#### Aim of the task
Your answer must be the exact lines from the one holding "You are a GUI" through the end of the entries, with no pictures.

#### Data to examine
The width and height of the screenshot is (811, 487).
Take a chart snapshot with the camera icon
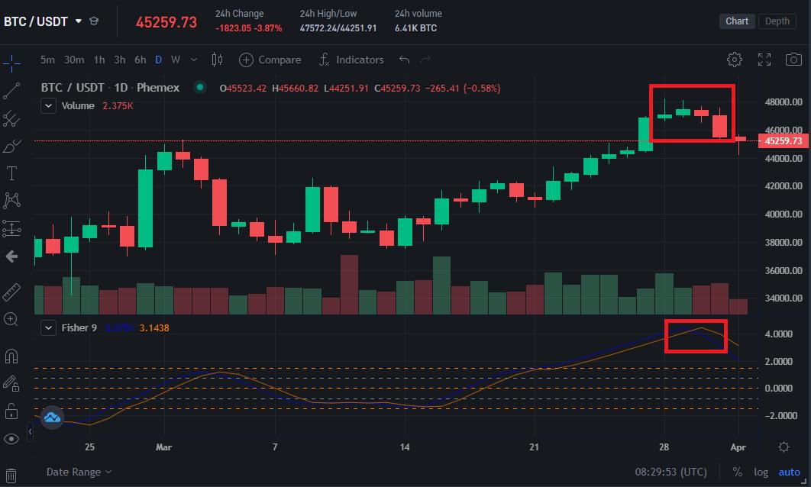(794, 59)
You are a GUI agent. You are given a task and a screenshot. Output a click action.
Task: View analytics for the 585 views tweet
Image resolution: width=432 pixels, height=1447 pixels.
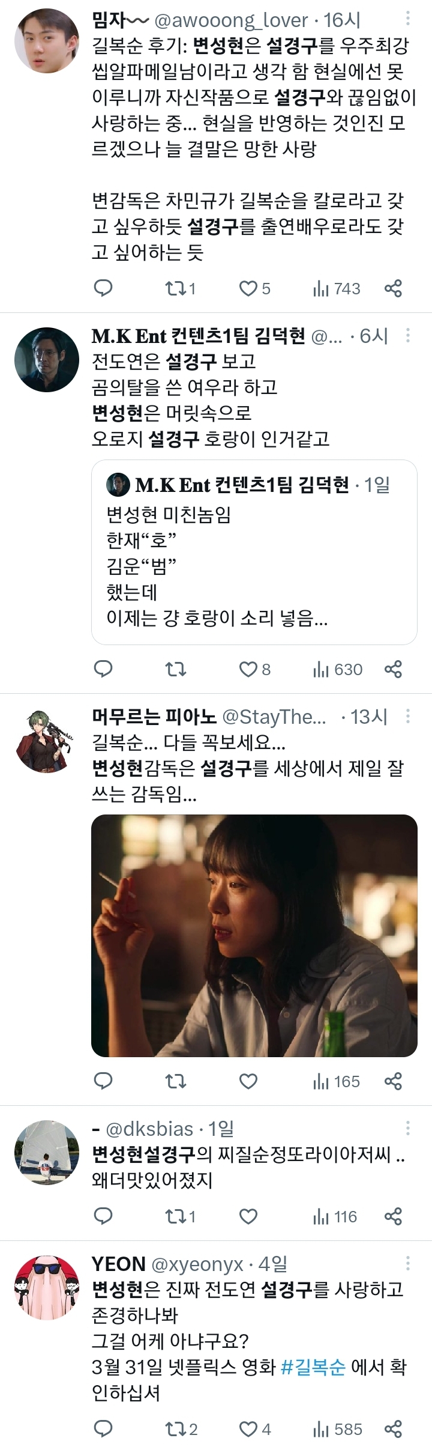pos(337,1429)
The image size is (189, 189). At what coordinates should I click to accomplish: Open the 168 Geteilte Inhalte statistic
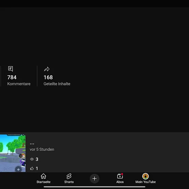pyautogui.click(x=57, y=76)
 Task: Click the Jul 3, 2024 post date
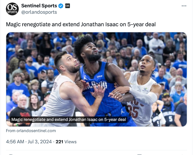(40, 142)
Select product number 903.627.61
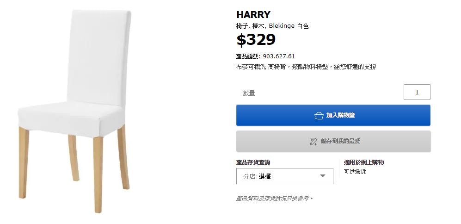461x224 pixels. pos(279,56)
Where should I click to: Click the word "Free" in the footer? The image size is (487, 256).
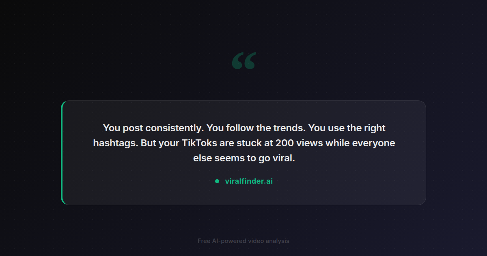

#### Your solution
You are a GUI agent. You are given a task and a screenshot. Output a click action.
Task: View analytics for the 585 views tweet
Image resolution: width=432 pixels, height=1447 pixels.
pos(337,1429)
The image size is (189, 189). At what coordinates should I click to accomplish: Open the 168 Geteilte Inhalte statistic
pyautogui.click(x=57, y=76)
 Task: Click the Jul 3, 2024 post date
(40, 142)
Select product number 903.627.61
461x224 pixels. pos(279,56)
Where should I click to: Click the word "Free" in the footer? The image size is (487, 256).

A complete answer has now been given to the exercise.